▶ _TASK ITEM_: Give again the line that contains "You are a computer-use agent. 913x613 pixels.", plus every line after it to the end of the records, unchanged.
*** DATA FOR THIS EXERCISE Section Begins ***
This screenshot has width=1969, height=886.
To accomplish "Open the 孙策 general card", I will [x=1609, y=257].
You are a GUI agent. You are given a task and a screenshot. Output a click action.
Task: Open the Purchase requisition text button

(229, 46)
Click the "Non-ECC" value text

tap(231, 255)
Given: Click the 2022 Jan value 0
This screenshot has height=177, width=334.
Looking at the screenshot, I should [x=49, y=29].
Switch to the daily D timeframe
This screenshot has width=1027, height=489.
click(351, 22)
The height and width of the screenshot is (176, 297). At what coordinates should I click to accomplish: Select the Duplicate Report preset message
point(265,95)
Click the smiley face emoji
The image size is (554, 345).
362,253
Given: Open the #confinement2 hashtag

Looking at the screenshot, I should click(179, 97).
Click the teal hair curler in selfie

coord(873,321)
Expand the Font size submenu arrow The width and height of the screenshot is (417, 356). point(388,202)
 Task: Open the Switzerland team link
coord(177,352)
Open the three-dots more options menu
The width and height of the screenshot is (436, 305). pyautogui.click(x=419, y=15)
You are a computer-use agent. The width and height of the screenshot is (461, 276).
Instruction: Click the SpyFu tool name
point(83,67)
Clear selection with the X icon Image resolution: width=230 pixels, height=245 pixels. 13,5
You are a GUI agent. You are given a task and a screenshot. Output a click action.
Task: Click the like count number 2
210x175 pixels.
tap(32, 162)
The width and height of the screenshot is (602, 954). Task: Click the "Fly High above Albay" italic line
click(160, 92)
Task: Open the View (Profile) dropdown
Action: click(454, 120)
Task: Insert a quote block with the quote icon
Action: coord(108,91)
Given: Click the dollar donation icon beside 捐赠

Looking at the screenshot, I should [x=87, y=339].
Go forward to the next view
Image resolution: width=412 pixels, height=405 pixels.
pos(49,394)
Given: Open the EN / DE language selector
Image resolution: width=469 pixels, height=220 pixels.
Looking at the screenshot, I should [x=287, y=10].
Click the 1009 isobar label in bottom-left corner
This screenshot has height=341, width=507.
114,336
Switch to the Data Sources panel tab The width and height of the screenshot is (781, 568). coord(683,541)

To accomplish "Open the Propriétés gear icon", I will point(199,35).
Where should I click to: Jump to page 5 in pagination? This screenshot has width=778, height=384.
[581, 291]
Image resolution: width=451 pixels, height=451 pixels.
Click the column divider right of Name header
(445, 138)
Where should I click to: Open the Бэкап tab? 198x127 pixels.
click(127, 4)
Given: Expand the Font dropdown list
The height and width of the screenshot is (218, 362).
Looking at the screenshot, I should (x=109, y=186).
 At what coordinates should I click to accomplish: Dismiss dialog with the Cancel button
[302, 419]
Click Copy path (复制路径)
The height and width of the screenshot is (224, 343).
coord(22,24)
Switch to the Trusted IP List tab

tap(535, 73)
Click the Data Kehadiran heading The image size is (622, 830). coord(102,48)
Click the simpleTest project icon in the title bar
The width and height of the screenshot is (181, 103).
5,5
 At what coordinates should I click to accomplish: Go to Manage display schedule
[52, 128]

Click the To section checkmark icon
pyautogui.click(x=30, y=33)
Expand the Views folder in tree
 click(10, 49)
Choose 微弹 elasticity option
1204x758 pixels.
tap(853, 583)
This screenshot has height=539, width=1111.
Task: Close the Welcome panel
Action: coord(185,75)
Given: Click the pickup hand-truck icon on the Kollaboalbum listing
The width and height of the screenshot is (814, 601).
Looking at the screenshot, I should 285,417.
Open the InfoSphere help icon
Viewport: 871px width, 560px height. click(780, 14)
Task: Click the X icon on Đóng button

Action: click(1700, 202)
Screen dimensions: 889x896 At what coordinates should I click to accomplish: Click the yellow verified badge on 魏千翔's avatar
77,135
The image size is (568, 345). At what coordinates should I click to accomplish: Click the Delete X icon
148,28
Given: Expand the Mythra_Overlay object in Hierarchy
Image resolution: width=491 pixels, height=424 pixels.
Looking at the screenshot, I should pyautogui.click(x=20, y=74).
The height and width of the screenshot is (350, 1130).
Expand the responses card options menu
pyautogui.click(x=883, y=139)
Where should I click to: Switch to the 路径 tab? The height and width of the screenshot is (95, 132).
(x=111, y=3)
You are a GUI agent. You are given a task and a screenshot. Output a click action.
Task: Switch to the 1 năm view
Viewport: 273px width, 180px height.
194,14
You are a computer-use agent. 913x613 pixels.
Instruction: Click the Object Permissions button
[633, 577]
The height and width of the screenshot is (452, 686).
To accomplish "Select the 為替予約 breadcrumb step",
*** DATA FOR THIS EXERCISE Section Ends ***
▶ _EXERCISE RESULT_:
You are a computer-use agent. 913x613 pixels.
Instruction: Click the Object Permissions button
[633, 577]
The height and width of the screenshot is (452, 686).
To accomplish "Select the 為替予約 breadcrumb step",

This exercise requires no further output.